Laura was first diagnosed with juvenile idiopathic arthritis at the age of four and spent many years either on crutches or in a wheelchair as a result of the condition.

She has been told that later in life she will have to have a hip replacement because the disease has eaten away so much of her hip cartilage.

It makes me feel better and I don't feel so down or depressed

Laura Whitehead
Nevertheless, the teenager is enjoying a much better quality of life since she began taking the drug in conjunction with other anti-rheumatoid arthritis drugs in February.

"I used to be on crutches and last year I was actually in a wheelchair because I was quite bad," she told BBC News.

"I was having trouble just getting from one chair to another.
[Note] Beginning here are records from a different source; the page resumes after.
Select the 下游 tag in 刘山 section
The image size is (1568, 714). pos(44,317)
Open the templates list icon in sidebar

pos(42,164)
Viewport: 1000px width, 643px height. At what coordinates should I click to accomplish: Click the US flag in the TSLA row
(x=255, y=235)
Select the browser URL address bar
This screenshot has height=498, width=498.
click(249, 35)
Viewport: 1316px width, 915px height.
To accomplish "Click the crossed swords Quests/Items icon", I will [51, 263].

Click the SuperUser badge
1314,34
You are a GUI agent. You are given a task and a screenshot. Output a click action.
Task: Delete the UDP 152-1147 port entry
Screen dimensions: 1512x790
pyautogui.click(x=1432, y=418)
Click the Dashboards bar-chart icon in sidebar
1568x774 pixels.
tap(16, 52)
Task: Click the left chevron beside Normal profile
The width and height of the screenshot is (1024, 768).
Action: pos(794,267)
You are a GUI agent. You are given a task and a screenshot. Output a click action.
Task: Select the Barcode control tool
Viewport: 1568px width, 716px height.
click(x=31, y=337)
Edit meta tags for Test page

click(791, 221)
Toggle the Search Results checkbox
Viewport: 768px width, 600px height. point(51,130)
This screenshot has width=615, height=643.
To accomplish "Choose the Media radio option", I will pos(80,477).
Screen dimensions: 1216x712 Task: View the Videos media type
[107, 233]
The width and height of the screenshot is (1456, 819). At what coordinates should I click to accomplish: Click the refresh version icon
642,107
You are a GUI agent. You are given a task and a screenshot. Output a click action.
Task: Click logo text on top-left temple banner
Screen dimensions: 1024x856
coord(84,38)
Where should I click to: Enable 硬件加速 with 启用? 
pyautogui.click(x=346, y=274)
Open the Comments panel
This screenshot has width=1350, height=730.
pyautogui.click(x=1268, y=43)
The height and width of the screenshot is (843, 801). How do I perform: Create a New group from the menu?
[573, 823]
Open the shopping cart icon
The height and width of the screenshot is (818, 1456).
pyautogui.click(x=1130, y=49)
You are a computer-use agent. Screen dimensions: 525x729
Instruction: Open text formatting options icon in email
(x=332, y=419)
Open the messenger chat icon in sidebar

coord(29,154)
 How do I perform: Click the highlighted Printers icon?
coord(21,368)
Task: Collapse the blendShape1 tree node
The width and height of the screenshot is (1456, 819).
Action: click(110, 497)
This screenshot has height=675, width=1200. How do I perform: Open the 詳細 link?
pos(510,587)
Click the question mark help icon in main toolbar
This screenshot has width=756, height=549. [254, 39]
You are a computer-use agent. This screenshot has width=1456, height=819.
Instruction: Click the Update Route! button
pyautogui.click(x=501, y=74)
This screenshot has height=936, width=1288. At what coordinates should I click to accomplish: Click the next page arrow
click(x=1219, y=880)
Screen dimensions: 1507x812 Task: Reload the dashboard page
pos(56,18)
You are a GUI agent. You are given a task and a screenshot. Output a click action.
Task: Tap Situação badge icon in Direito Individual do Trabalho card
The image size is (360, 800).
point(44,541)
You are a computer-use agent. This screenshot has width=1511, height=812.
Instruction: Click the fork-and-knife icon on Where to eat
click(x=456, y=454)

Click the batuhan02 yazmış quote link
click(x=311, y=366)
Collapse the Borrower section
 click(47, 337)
I was not been able to do sports."

She added: "Before I was on the drug I was actually having trouble doing PE at school and I was missing out on quite a lot of it.

"At the beginning of last year I was off quite a while because I was so poorly. Now I am on the drug I can do Tae Kwon Do and I'm able to take part in PE very often. I haven't missed out so much on school.

"It makes me feel better and I don't feel so down or depressed. Before I was on the drug I couldn't do anything because I was really down and depressed."

Costly treatment

Laura is fortunate to live on the border of three health authorities in England - including Nottingham which has agreed to fund the drug treatment.

Many health authorities do not allow the medication to be prescribed to patients because of cost.

The National Institute for Clinical Excellence will decide next year on whether etanercept should be available on the NHS.